«Assolti perché il fatto non sussiste». Non sono colpevoli i due quindicenni accusati di avere «torturato» e molestato sessualmente un coetaneo durante una festa di Halloween combinata lo scorso novembre in una casa di corso Casale a Torino. Lo ha stabilito oggi il tribunale dei minori, accogliendo la tesi difensiva, tutta incentrata sulla «immaturità psicologica» degli imputati. Non solo. Le difese hanno sempre sostenuto la tesi dello «scherzo» o della «bravata» finita male. Per capire il ragionamento dei giudici occorrerà però attendere le motivazioni.

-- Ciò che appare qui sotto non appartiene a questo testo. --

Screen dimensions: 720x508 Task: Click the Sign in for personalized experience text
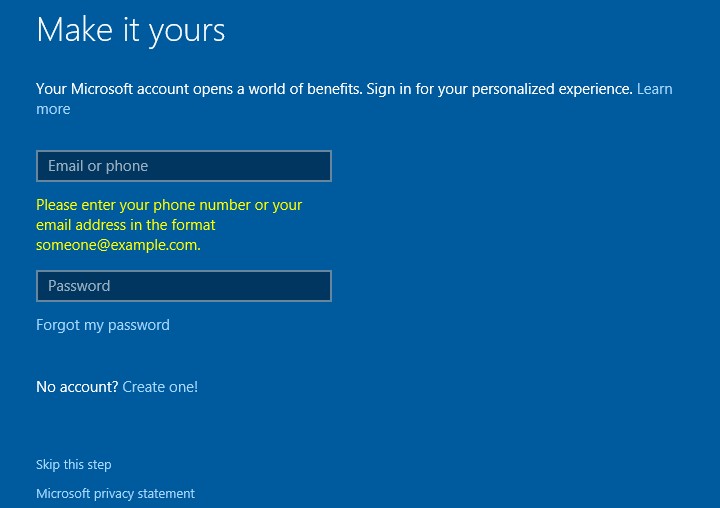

La richiesta della procura e le accuse
La procura, guidata da Emma Avezzù, aveva chiesto tre anni e otto mesi per i due imputati. La terza indagata era stata giudicata separatamente e le era stata concessa la messa alla prova. I pm non hanno mai avuto dubbi: in tre, quella notte, sequestrarono la vittima. La chiusero in bagno, la rasarono in testa e in due la molestarono. Violenza sessuale, violenza privata e sequestro di persona i reati contestati. Era stata la madre del quindicenne, il giorno dopo, a fare, con lui, denuncia ai carabinieri. La querela non è mai stata ritirata. Il ragazzo non ha mai cambiato la propria versione: «Mi hanno torturato». Alla fine di quella che sarebbe dovuta essere una grande festa, il quindicenne sarebbe stato convinto a buttarsi nel fiume ghiacciato.
Le torture
Prima, per tutta la notte, in un appartamento della pre collina avrebbe supplicato, secondo i pm, i suoi amici che lo avrebbero trattenuto nel bagno per oltre due ore. Questo il tempo calcolato dagli investigatori. Prima sarebbe stato denudato e rasato: «gli lasciarono in testa solo pochi ciuffetti». Gli abusi sessuali sarebbero stati ripresi. Ora questa storia forse è da rileggere. Per i giudici non ci sono colpevoli. «Vicende tristi come questa – dichiarano gli avvocati Antonio Vallone e Agostino Ferramosca – non hanno né un vinto né un vincitore. Come difensori abbiamo fatto il nostro dovere come lo ha fatto la procura e il tribunale. Speriamo che le istituzioni continuino a occuparsi di tutti i ragazzini coinvolti i questa storia».
Il processo
“Torturarono un 15enne a Halloween”, la procura chiede pene di 3 anni e 8 mesi per due 15enni

«Un deficit affettivo»
La stessa perizia ordinata dal tribunale evidenzia come gli imputati abbiano «deficit di natura educativa ed affettiva». Un’incapacità di gestire le emozioni e le relazioni. Forse non si sono nemmeno resi conto della sofferenza che stavano provocando a quello che, fino al giorno prima di quella festa, sarebbe stato un loro amico. Non si sono più visti. La vittima vuole soltanto dimenticare.